睡眠ポリグラフ検査などが行われます

睡眠障害の評価に用いられている検査法には以下のようなものがあります。

睡眠ポリグラフ検査(PSG)
睡眠および睡眠に伴う生体現象を同時に測定するもので、現在最も広く行われている検査です。この検査では脳波、心電図、眼球運動、顎や下肢の筋電図に加え、必要に応じて呼吸運動や換気の様子、いびきを記録することもできます。

これにより、眠りにつくまでにかかった時間、眠りの深さ、持続時間などの評価に加え、異常行動や呼吸状態なども評価できるので、睡眠時無呼吸症候群むずむず脚症候群、レム睡眠行動障害などさまざまな睡眠障害の診断に有効です。

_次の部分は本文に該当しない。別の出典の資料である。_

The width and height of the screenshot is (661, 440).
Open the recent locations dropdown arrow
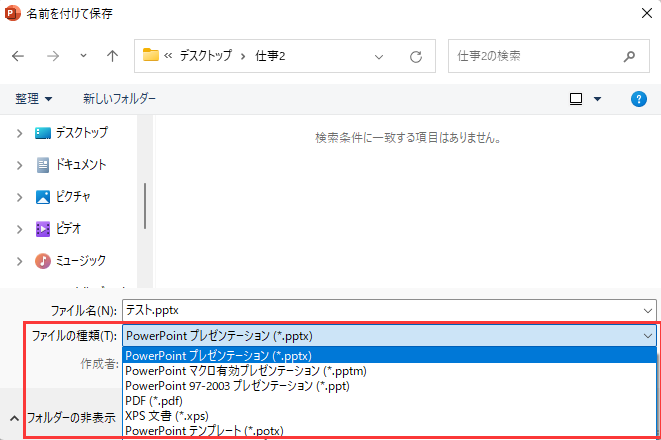coord(83,56)
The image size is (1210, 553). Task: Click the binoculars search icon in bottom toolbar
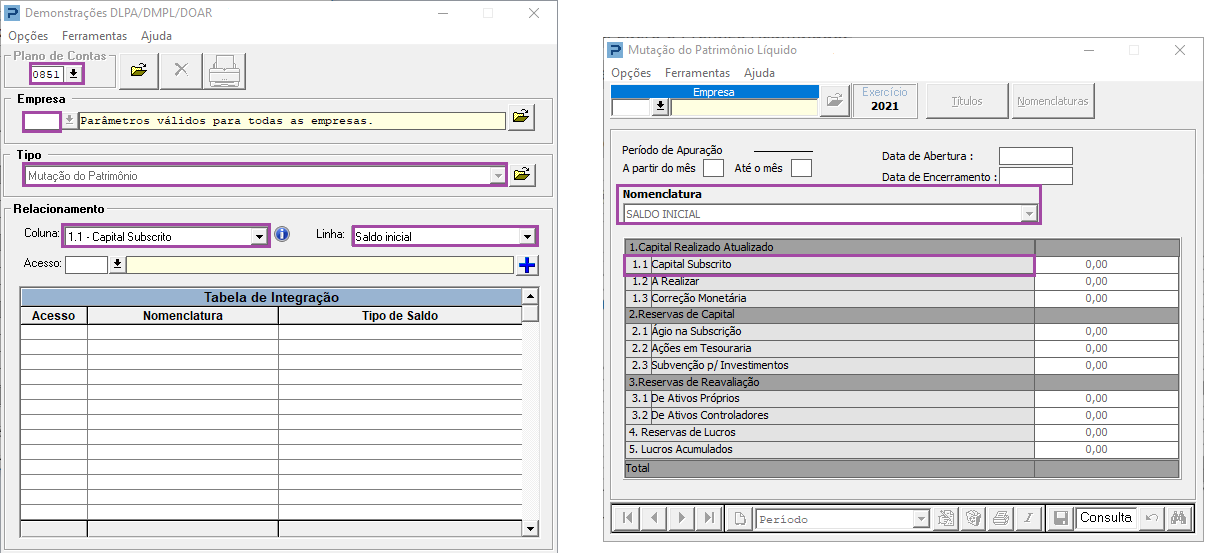click(x=1177, y=518)

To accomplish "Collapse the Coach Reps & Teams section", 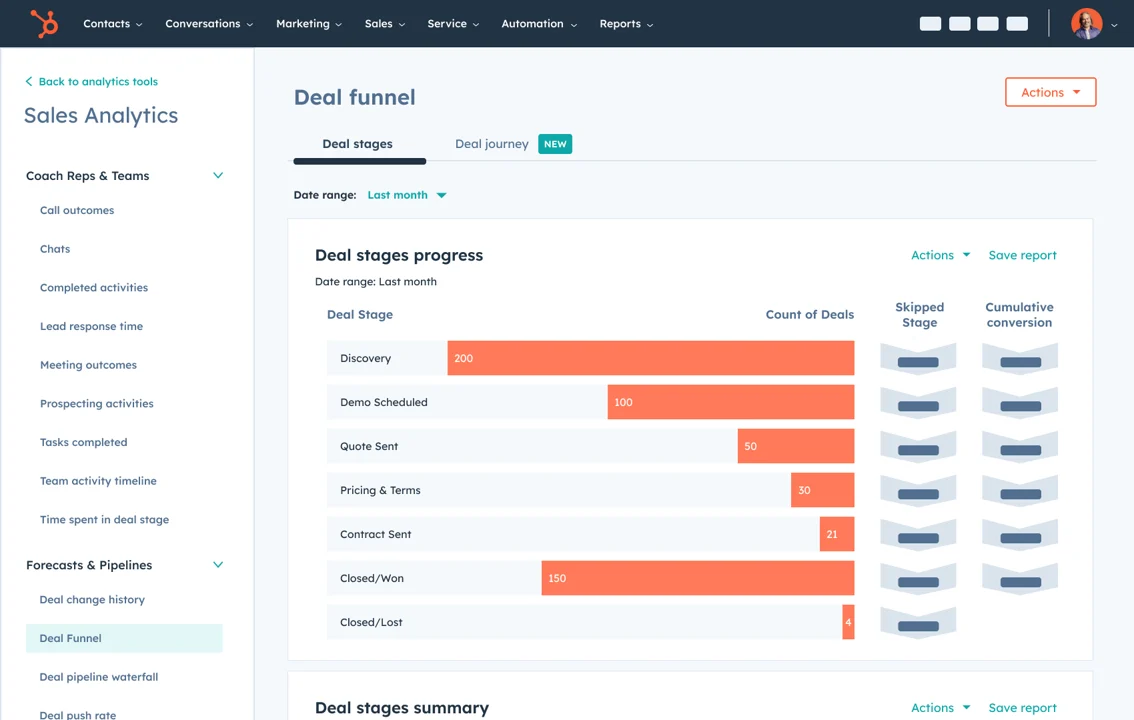I will pyautogui.click(x=218, y=176).
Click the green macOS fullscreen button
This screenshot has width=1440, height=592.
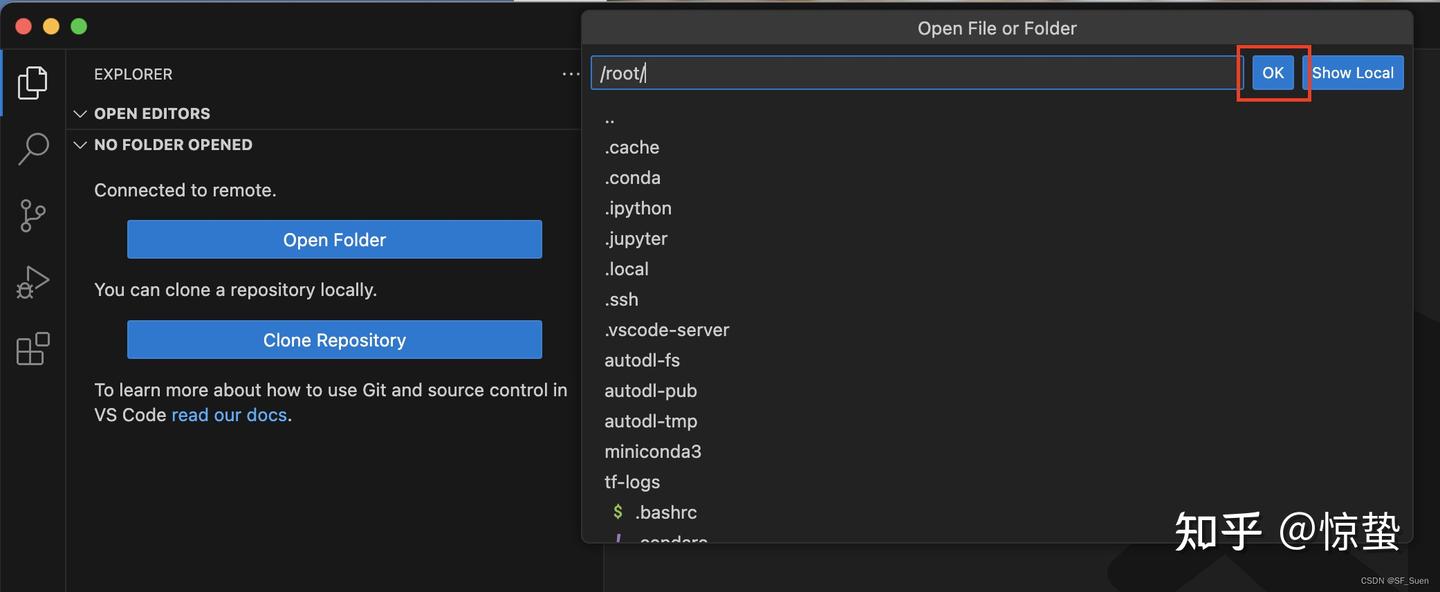click(x=79, y=26)
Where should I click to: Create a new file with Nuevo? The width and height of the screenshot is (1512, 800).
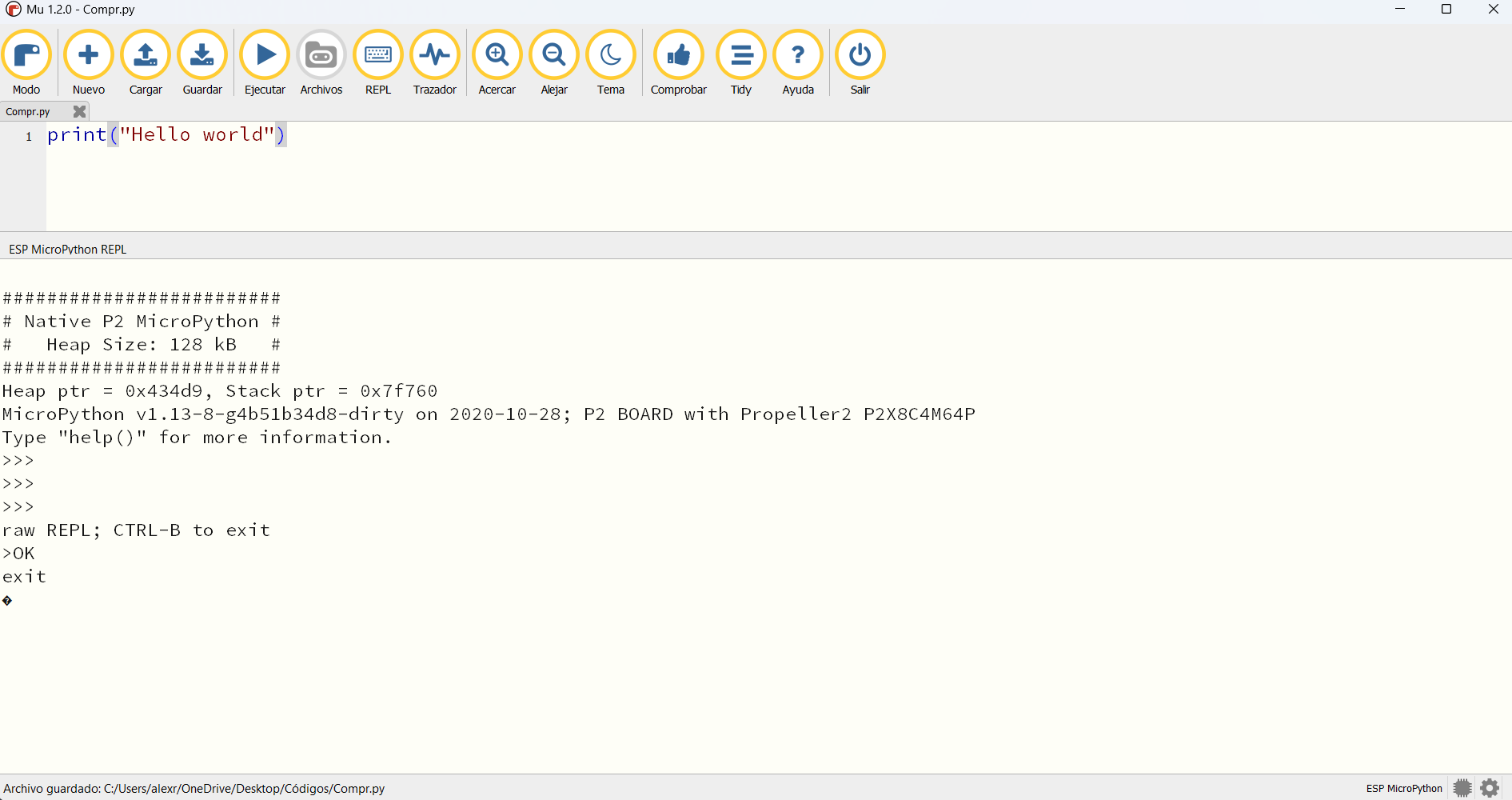pos(89,62)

検査室で一晩測定するのが原則ですが、日中30分のみ測定するデイタイムPSGや、長時間連続測定するために携帯型脳波計を用いて測定する場合もあります。

入眠潜時反復測定検査(MSLT)
客観的な眠気を評価するために行われる検査方法で、日中に過度の眠気を訴える患者さんに対して用いられています。朝2時間ごと4回以上を検査室で眠って脳波を測定し、眠りに付くまでの時間を測定します。

眠りにつくまでかかった時間が短いほど眠気が強いと判断します。1回の入眠に要した時間が10分以上だと正常、5分以下だと病的な眠気と判断されます。

アクチグラフ
アクチグラフは、長時間の睡眠と覚醒のパターンを記録する測定器のことで、腕時計のような形をしています。睡眠状態誤認や睡眠・覚醒リズム障害など客観的に日常の睡眠時間の評価が必要なときに有効です。

腕時計型の測定器を終日、ほぼ1〜2週間以上装着し、測定器内の加速度圧を連続測定することで高同僚を記録します。

血中メラトニン濃度測定
体温や脈拍、血圧を下げて、体に対して眠りの準備をさせるメラトニンというホルモンの濃度を測定します。血中メラトニン濃度は、深夜2〜4時ごろにピークになるリズムを持ち、運動や食事などの影響がないことから、現在もっとも正確な生体リズムの指標とされています。

測定は入院して行い、1回の測定時間は24時間で、およそ1時間ごとに留置針から採決をします。測定費用が高額なのが難点です。

深部体温測定
人間の深部体温(直腸温)リズムは、体内時計の影響を強く受けていることが知られており、血中メラトニン濃度測定に比べて、体への負担が少なく、費用もかからないため、概日睡眠障害の精査によく用いられています。